Evolutionary approaches for the reverse-engineering of gene regulatory networks: a study on a biologically realistic dataset

Abstract

Background: Inferring gene regulatory networks from data requires the development of algorithms devoted to structure extraction. When only static data are available, gene interactions may be modelled by a Bayesian Network (BN) that represents the presence of direct interactions from regulators to regulees by conditional probability distributions. We used enhanced evolutionary algorithms to stochastically evolve a set of candidate BN structures and found the model that best fits data without prior knowledge.

Results: We proposed various evolutionary strategies suitable for the task and tested our choices using simulated data drawn from a given bio-realistic network of 35 nodes, the so-called insulin network, which has been used in the literature for benchmarking. We assessed the inferred models against this reference to obtain statistical performance results. We then compared performances of evolutionary algorithms using two kinds of recombination operators that operate at different scales in the graphs. We introduced a niching strategy that reinforces diversity through the population and avoided trapping of the algorithm in one local minimum in the early steps of learning. We show the limited effect of the mutation operator when niching is applied. Finally, we compared our best evolutionary approach with various well known learning algorithms (MCMC, K2, greedy search, TPDA, MMHC) devoted to BN structure learning.

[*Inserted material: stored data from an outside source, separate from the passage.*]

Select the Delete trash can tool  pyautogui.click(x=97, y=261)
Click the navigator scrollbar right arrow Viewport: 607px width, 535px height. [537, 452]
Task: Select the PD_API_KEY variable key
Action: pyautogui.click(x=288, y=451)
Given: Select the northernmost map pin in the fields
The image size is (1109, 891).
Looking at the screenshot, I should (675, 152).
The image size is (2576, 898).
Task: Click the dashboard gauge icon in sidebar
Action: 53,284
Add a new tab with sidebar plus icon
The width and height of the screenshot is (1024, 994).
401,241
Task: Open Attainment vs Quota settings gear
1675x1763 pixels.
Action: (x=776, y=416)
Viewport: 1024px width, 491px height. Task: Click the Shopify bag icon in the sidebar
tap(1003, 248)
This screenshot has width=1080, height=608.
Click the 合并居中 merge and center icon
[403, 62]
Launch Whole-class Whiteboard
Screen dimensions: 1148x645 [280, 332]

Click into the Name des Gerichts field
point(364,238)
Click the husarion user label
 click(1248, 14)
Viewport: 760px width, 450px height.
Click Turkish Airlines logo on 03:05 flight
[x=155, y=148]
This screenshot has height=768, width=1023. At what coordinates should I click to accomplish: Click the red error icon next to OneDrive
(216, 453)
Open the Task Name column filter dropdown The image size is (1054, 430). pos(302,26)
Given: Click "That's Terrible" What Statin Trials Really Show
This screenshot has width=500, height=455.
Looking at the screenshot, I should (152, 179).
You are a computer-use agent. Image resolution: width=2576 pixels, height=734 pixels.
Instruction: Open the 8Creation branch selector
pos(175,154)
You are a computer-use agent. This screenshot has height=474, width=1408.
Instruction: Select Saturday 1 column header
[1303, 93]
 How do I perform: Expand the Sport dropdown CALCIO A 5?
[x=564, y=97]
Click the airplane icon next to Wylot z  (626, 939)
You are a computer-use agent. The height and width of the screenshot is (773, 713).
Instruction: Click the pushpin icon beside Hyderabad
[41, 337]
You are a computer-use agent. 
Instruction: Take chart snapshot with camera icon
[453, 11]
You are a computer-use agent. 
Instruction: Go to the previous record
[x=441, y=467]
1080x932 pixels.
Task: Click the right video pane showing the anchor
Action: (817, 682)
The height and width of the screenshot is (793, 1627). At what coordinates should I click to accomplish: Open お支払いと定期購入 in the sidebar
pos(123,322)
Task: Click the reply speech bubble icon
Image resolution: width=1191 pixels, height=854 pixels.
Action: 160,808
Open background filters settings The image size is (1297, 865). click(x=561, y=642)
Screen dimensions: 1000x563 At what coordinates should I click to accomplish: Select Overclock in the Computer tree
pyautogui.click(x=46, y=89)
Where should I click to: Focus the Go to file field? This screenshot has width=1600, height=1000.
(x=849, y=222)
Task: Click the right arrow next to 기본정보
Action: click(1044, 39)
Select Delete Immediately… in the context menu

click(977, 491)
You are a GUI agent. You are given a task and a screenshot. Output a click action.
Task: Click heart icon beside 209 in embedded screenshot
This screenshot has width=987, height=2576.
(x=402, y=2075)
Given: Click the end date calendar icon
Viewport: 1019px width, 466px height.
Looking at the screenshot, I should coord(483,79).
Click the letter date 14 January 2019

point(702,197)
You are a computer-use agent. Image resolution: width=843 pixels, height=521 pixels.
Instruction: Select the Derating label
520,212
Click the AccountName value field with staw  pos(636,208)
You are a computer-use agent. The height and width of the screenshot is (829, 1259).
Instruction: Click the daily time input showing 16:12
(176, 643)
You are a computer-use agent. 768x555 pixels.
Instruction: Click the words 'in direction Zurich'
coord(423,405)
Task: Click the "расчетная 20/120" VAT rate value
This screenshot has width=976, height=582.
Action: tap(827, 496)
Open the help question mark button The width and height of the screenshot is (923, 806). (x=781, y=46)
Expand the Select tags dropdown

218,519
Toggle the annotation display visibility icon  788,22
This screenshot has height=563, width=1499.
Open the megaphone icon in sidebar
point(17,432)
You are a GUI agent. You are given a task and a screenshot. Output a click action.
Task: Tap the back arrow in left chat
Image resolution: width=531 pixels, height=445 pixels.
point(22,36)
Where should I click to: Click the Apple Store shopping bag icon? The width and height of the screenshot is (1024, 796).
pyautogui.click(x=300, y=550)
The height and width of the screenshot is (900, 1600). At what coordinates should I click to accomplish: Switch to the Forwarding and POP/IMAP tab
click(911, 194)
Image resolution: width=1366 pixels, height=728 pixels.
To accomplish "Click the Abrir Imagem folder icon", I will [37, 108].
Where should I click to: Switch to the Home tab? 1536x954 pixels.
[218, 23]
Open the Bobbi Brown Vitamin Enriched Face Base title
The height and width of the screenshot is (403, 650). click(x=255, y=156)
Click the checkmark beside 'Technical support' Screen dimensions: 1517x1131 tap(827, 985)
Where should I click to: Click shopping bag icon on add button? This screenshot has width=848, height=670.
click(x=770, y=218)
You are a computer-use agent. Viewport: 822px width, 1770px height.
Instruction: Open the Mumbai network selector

Conclusion: We studied the behaviour of an evolutionary approach enhanced by niching for the learning of gene regulatory networks with BN. We show that this approach outperforms classical structure learning methods in elucidating the original model. These results were obtained for the learning of a bio-realistic network and, more importantly, on various small datasets. This is a suitable approach for learning transcriptional regulatory networks from real datasets without prior knowledge.

Figure 1

Evolution of the EA for a genetic algorithm with link-recombination. These figures show the evolution of the population distribution during the learning process using link-recombination with niching (A1-A4) and without niching (B1-B4). The populations were recorded every 2000 generations and after the algorithm's convergence. Each plot represents the graphs of two populations sampled consecutively. The graphs of both populations are represented as points on a 2D map using Kernel Principal Composant Analysis.

Figure 2

Evolution of the EA for a genetic algorithm with parental-recombination. These figures show the evolution of the distribution of the population during the learning process using parental-recombination with niching (A1-A4) and without niching (B1-B4). The populations were recorded every 2000 generations and after the algorithm's convergence. Each plot represents the graphs of two populations sampled consecutively. The graphs of both populations are represented as points on a 2D map using Kernel Principal Composant Analysis.

Figure 3

Comparison of the learning curves of parental-recombination and link-recombination. For each learning algorithm, the results of the comparison of the graph learnt for various sample sizes and the reference graph are expressed in terms of positive predictive value (A1 and A2) and sensitivity (B1 and B2). Figures A1 and B1 show the results obtained without niching, while Figures A2 and B2 show the results obtained with niching. The color coding is blue for parental-recombination and red for link-recombination. For each sample size, tests are performed on 10 different and independent datasets. The same datasets are used for every EA. Each point along the curves, which correspond to a given sample size, represents the mean value and the standard deviation of the quality measurement across the 10 runs of the algorithms.

Figure 4

Comparison of the learning curves of six different structure learning algorithms. For each learning algorithm, the results of the comparison of the graph learnt for various sample sizes and the reference graph are expressed in terms of positive predictive value (A) and sensitivity (B). The color coding is green for Greedy search, blue for MCMC, black for K2, dashed black for MMHC, magenta for TPDA, and red for EA. For each sample size, tests are performed on 10 different and independent datasets. The same datasets are used for every algorithm. Each point along the curves, which correspond to a given sample size, presents the mean value and the standard deviation of the quality measurement across the 10 runs of the algorithm.